Type 2 diabetes is fast evolving and it risk level is linked with low income level 40%, uneducated population risk level of 41% and 31% low socioeconomic status (Skyler et. al.,2017). Sidorchuk, (2011) raised concerns about the growing type 2 diabetes prevalence among the youth of Hispanics/Latinos, Pacific Islanders, American Indians, Asians, Africans and Americans of Africa origin as extreme high threat of type 2 diabetes conditions. A raised blood glucose condition is a result of group metabolic disease where the body’s insulin hormone secretion capacity, action or both is impaired by either genetic factor, old age or autoimmune deficiency (McCance and Huether, 2018).

In type 2 diabetes, beta-cells of the pancreas tolerate insulin production despite its reduced capability but after a while and they get damaged and can no longer survive the body’s insulin organ’s receptor signal for glucose uptake.
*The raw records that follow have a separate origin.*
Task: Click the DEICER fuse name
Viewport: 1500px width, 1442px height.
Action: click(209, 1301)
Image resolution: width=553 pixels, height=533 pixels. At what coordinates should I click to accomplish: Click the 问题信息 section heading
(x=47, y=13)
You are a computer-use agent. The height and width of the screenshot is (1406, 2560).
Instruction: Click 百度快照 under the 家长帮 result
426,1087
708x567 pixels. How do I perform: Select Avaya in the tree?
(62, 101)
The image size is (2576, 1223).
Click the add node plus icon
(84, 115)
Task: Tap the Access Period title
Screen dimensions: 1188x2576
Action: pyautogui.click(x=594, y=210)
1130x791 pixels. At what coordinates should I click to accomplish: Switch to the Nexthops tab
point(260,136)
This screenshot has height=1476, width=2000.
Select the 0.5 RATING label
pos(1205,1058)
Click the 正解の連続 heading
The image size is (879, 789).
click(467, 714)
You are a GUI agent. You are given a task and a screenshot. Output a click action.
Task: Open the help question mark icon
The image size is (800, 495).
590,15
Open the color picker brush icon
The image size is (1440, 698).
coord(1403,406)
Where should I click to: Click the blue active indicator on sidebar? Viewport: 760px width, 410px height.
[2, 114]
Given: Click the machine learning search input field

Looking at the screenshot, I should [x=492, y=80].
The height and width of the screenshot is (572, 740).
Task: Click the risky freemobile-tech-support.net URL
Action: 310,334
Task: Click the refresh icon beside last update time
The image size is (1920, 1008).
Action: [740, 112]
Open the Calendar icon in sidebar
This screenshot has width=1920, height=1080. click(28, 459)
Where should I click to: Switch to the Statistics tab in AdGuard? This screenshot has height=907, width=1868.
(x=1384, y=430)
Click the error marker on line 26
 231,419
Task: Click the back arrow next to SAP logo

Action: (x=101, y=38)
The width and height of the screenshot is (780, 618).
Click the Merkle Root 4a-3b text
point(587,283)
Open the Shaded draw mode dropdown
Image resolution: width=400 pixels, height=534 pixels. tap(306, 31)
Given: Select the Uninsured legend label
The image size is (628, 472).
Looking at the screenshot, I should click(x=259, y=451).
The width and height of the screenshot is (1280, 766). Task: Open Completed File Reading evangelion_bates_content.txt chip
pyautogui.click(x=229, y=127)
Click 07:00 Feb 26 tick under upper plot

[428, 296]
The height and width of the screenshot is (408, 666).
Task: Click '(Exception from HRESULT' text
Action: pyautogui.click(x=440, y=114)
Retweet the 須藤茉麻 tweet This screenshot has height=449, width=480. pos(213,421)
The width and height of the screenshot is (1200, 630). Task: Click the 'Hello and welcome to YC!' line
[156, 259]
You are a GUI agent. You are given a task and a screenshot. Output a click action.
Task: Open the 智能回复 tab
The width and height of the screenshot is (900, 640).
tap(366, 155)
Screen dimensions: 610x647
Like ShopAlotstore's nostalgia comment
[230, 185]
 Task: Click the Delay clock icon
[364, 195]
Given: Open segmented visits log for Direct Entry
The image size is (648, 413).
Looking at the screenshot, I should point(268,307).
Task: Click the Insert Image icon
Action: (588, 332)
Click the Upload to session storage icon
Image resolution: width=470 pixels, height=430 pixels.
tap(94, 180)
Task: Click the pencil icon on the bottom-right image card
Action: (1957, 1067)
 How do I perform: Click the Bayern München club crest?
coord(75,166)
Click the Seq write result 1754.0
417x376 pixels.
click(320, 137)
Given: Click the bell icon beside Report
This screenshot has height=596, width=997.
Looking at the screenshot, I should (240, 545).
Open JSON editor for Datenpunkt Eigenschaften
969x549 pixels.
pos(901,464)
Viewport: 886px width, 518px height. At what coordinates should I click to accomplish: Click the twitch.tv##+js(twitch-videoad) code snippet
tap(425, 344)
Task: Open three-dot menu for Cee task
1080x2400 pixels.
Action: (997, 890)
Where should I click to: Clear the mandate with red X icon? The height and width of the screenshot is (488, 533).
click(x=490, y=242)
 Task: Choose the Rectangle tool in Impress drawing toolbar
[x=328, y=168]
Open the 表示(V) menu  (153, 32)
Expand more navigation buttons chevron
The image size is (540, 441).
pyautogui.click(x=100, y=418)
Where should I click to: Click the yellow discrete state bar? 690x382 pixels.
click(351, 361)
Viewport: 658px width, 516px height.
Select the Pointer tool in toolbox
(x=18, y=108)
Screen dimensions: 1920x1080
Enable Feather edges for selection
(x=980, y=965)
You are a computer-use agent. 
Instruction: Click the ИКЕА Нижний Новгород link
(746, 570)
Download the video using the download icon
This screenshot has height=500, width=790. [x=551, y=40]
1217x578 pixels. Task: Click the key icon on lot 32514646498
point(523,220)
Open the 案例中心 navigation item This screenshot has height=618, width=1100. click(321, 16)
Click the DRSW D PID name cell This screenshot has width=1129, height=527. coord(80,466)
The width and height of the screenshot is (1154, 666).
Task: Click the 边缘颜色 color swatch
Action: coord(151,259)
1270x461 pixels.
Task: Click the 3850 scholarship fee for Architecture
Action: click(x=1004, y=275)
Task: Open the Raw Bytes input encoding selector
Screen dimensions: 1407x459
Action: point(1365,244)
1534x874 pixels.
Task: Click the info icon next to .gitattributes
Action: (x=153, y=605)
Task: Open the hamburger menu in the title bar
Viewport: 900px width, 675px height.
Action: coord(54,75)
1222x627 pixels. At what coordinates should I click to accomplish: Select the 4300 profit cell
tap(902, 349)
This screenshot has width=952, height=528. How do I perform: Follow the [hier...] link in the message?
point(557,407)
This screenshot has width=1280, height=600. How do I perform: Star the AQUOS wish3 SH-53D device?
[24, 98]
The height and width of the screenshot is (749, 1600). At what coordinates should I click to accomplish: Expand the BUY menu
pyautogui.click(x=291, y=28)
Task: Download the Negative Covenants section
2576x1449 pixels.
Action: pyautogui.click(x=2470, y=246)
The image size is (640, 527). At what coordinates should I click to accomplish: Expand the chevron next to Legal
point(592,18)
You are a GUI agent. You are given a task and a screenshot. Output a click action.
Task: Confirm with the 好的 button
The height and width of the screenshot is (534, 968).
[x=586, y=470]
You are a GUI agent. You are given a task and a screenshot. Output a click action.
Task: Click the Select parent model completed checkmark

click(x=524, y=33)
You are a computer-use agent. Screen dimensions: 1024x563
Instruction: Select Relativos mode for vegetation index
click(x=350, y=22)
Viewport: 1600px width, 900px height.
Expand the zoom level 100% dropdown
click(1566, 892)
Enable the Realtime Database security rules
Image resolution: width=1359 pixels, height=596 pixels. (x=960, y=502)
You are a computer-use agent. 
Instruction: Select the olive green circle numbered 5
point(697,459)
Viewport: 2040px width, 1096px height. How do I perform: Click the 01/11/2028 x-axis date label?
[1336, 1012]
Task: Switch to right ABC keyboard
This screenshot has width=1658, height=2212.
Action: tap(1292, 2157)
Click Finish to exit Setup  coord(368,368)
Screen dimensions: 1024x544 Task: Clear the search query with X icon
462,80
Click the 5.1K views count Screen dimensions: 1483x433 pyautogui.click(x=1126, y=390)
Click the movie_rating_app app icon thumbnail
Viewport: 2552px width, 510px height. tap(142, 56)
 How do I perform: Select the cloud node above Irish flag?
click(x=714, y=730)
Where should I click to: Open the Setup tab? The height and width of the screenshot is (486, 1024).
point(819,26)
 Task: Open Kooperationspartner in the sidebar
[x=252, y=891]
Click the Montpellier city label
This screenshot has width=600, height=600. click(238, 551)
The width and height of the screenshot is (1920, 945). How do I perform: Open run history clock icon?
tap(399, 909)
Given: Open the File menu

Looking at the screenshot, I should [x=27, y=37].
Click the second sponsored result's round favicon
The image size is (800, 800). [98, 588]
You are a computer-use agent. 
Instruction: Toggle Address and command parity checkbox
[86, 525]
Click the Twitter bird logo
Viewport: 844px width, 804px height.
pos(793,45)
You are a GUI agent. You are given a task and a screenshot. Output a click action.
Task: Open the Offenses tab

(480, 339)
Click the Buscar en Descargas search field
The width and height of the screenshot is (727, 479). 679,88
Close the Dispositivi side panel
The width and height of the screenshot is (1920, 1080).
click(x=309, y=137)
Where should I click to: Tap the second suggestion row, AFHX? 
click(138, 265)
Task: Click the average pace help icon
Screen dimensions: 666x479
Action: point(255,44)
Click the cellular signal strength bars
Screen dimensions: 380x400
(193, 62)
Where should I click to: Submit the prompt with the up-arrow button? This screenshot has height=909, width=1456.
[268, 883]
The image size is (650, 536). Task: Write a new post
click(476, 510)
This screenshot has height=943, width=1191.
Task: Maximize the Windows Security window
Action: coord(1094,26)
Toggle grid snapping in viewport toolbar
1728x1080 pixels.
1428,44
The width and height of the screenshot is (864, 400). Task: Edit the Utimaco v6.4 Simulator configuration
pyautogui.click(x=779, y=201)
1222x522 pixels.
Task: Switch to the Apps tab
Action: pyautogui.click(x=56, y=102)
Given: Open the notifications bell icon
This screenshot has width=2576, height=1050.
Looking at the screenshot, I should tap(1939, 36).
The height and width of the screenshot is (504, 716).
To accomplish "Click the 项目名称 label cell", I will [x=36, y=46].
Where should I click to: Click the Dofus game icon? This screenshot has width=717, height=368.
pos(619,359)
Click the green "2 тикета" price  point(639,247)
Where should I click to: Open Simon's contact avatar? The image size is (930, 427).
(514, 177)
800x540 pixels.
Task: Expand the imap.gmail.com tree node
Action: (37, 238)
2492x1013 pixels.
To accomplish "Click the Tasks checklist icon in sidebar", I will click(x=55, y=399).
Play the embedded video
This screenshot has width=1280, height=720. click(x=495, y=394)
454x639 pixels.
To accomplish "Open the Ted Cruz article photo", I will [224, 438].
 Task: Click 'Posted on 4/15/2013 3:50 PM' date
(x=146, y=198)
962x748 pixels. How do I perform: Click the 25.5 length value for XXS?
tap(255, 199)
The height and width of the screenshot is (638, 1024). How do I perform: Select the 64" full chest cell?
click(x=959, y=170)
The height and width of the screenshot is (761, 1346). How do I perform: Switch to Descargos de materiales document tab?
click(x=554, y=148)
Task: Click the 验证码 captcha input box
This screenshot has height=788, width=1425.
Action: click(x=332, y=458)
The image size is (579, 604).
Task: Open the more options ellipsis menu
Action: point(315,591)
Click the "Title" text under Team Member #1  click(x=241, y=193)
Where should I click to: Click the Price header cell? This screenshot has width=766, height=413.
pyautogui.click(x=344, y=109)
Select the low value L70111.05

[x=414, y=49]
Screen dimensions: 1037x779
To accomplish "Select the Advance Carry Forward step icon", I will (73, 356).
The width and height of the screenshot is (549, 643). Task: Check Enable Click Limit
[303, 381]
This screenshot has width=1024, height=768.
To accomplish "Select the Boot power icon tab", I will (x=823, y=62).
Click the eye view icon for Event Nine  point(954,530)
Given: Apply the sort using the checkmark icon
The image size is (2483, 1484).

The inability of the beta cells to handle the body’s high demand leads to constant raise in blood glucose level then retina, renal glomerulus and the nerves develop diabetes-specific diseases (Agardh, et. al., 2010). Schreiber et. al., (2015) explain that diabetic neuropathy occurs when there is an inconsistency between nerve filament injury and mending following elongated period of raise glucose level in the blood and it affects over 90% of people living with diabetes.